#### [WORK ORDER]
Reproduce exactly the line containing "Go to previous table arrow icon" and every line after it, through the last line of the records below; add nothing.

#### [EXTRACTED RECORDS]
= Beginning of Section =

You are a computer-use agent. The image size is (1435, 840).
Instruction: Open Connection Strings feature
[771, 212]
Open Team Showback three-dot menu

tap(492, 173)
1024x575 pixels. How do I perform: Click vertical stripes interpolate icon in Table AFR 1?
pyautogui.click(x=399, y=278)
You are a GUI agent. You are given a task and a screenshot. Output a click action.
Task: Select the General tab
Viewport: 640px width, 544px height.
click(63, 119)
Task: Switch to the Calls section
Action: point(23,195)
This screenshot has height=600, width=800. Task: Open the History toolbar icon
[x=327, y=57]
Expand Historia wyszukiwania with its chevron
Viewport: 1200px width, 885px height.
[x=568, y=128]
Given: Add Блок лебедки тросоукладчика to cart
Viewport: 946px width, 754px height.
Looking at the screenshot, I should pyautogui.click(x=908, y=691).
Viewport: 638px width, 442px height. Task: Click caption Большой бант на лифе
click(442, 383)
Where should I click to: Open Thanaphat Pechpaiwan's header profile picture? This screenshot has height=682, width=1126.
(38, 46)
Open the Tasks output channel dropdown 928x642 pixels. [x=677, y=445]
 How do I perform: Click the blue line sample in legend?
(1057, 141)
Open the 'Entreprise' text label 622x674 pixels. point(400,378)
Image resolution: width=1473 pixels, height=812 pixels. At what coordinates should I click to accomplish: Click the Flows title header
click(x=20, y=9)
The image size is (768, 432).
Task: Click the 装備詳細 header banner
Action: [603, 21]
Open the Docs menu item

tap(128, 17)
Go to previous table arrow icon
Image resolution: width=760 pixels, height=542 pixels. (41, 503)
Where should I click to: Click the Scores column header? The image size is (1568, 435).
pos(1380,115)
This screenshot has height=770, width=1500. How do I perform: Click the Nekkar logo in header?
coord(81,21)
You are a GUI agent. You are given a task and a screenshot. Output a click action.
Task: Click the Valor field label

= End of Section =

#### [ANSWER FOR THE TASK]
Go to previous table arrow icon
Image resolution: width=760 pixels, height=542 pixels. (41, 503)
Where should I click to: Click the Scores column header? The image size is (1568, 435).
pos(1380,115)
This screenshot has height=770, width=1500. How do I perform: Click the Nekkar logo in header?
coord(81,21)
You are a GUI agent. You are given a task and a screenshot. Output a click action.
Task: Click the Valor field label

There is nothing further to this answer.